A data lake is just a place where you can store and organize lots of data without having to define what the data look like or what format they are in. It could be a Google Drive folder or a shared drive. Cloud data lakes are data lakes stored on redundant servers managed by someone else. They are more reliable and available than locally stored data lakes and have a significantly reduced maintenance and overhead cost.
With data stored in a data lake, it’s a good idea to store your data “as-is” prior to any modification, reformatting, etc. This makes it easy to start again with the original data if you need to use it differently later on or need a different “slice” of the data.
How do I store data in a data lake?
Once you’ve gotten your data stored in your data lake, you’ll probably want to access it! A data warehouse allows you to access the data that’s stored in your data lake by putting it in a common format and providing connectors for data analysis, visualization, and reporting tools.
How do I organize the data I put in the data lake?
Segmentation of data is very important to create a usable data lake, but it’s also pretty simple! You just need to organize your data into folders or segments that correspond to things like:
- Data processing stage or category (raw, cleaned, formatted, published, etc.)
- Data source or destination (fromFinanceSystem, fromGoogleAnalytics, forMembershipDirector, etc.)
- Data set (WebsiteVisits, DonorResponses, Clients, etc.)
- Date and time (2020/04/23, 2020-04-03-18:25, etc.)
Each segment should nest within the previous segment. So you might have multiple spreadsheets saved in a folder called “cleaned/fromGoogleAnalytics/WebsiteVisits/2020/04/23” that would contain all of the cleaned website visit data from Google Analytics on 4/23/2020.
Good segmentation should allow you or a computer to easily navigate and find your data. It prevents your data lake from becoming a data swamp!
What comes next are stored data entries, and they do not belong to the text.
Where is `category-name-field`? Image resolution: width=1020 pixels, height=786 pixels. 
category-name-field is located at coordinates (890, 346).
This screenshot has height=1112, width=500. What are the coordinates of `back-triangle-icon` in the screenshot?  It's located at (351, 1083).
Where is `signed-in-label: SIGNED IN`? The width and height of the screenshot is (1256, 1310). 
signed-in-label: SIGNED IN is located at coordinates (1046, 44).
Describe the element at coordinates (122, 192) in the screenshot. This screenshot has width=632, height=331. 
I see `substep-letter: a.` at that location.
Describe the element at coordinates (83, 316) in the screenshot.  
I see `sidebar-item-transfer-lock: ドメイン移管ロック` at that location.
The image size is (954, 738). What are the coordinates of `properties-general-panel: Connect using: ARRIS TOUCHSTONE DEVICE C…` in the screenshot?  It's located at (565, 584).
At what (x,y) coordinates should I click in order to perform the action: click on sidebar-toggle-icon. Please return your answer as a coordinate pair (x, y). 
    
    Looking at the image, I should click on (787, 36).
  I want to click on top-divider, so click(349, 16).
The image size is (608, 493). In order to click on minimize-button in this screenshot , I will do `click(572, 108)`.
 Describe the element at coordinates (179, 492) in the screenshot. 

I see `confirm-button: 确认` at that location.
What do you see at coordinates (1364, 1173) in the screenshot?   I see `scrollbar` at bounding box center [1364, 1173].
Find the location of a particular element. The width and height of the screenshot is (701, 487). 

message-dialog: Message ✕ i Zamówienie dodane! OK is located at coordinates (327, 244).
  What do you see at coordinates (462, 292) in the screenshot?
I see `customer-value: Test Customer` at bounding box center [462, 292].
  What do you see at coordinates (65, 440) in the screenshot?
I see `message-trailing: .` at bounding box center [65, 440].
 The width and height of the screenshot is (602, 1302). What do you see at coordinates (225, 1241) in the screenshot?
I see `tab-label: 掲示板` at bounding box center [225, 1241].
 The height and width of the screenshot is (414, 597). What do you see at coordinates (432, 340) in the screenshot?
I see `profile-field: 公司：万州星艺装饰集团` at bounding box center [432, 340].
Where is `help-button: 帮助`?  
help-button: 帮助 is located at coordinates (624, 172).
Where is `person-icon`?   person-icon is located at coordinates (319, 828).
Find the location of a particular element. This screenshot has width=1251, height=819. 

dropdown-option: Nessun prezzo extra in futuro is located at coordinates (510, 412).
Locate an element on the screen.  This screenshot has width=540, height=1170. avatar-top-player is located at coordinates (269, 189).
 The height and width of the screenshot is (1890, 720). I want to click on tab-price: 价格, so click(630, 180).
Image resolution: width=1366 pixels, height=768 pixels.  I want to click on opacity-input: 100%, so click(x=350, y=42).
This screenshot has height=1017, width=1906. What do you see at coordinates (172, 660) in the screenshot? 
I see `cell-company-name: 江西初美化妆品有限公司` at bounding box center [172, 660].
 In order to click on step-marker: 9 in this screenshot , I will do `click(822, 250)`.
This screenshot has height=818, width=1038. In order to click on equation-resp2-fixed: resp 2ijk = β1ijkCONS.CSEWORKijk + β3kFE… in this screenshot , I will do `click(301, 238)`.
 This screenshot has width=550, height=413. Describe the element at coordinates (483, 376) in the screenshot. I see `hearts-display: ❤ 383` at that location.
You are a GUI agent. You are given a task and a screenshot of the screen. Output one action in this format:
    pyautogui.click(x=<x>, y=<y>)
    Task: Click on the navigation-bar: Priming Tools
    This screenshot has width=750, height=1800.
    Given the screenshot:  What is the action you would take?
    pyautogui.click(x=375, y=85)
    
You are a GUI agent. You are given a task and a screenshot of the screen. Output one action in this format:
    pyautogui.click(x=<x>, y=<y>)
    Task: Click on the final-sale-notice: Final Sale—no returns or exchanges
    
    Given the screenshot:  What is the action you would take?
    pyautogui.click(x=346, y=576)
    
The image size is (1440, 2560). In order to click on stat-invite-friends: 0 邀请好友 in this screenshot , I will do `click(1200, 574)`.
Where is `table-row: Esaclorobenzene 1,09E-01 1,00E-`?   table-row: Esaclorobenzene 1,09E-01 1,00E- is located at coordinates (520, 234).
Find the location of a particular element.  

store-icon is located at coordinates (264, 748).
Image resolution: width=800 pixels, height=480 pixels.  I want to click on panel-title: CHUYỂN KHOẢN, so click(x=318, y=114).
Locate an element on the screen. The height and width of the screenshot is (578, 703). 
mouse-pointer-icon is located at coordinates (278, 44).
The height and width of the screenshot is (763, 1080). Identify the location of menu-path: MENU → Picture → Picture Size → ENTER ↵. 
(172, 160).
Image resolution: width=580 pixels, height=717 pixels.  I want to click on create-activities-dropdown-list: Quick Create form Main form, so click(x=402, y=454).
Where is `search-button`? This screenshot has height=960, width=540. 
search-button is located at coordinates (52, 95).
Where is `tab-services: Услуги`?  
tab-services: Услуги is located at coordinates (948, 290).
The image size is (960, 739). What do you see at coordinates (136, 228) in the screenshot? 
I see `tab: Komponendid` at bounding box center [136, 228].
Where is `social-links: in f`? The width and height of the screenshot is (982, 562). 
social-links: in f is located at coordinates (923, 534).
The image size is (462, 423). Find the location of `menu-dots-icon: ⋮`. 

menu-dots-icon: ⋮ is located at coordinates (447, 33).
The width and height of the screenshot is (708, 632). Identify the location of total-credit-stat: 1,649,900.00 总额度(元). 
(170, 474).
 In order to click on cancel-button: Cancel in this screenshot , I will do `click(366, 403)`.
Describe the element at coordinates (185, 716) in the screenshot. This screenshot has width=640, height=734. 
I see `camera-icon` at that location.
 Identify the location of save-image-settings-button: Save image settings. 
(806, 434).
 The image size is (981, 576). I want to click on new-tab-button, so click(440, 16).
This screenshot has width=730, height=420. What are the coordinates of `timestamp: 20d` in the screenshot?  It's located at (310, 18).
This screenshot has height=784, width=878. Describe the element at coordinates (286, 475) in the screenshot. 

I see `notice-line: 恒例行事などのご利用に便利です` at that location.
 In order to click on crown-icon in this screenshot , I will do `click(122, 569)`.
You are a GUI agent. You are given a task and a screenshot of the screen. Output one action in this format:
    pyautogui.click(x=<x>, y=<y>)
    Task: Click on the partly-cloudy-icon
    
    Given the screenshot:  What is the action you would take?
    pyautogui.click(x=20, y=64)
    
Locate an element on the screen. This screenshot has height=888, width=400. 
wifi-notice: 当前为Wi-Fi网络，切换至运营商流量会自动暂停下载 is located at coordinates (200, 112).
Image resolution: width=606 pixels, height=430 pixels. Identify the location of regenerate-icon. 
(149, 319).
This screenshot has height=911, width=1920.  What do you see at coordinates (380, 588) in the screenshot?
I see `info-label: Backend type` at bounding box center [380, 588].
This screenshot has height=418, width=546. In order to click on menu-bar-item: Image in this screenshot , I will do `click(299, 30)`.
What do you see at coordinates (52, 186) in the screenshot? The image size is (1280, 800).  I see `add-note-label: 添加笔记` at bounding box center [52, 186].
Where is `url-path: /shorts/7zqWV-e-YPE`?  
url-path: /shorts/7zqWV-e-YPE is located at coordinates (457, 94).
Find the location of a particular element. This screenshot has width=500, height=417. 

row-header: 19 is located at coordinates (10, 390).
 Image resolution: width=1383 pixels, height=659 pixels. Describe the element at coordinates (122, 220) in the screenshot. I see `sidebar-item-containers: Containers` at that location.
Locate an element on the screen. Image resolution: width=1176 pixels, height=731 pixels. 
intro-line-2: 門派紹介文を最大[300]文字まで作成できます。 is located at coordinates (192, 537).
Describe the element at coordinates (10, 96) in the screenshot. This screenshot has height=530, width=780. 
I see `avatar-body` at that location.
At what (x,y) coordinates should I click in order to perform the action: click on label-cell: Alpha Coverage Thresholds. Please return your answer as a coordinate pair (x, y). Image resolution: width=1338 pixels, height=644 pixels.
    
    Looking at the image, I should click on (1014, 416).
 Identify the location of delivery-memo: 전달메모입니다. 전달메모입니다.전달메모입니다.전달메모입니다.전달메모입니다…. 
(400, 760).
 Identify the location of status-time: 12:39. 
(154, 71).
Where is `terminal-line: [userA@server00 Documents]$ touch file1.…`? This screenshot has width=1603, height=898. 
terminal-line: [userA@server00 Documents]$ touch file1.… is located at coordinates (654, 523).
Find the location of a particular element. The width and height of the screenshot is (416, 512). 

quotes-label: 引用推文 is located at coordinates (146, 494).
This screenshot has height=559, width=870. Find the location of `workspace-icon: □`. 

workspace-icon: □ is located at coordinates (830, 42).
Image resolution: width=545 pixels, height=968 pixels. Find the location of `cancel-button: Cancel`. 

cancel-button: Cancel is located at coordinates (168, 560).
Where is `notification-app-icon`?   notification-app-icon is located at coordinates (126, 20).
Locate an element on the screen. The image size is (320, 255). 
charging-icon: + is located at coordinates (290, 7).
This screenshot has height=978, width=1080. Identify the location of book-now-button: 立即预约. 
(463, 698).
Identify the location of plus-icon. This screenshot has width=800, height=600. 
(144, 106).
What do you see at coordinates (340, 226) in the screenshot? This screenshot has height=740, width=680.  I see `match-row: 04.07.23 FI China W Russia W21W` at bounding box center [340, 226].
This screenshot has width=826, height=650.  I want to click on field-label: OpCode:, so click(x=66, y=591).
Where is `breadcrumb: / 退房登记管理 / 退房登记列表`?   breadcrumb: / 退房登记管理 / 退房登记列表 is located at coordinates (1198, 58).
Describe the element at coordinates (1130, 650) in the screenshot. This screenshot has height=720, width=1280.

How do I use data in a data lake?
- You can add a data pipeline to load only the data that you will need into your data warehouse
- Your data warehouse may connect directly to a data lake if files are in common formats (CSV for instance)
- There are special data warehouses that allow you to asks questions about your data without having to load it
- Some data warehouses can actually “crawl” through your data lake and look for data and add it automatically to your data warehouse
To Sum It Up…
Each of the above pieces of data integration make up your data infrastructure. They can build upon each other to solve complex challenges or be used alone for simpler ones. A reporting or BI tool can be used to gain and share insights from your data. A data warehouse can make your data readily available. A data lake can store and archive your data “as-is” so you don’t have to load it all at once or if you don’t need all of it frequently. Data pipelines modularly connect all the pieces so that you can reuse the processes and tasks for similar challenges.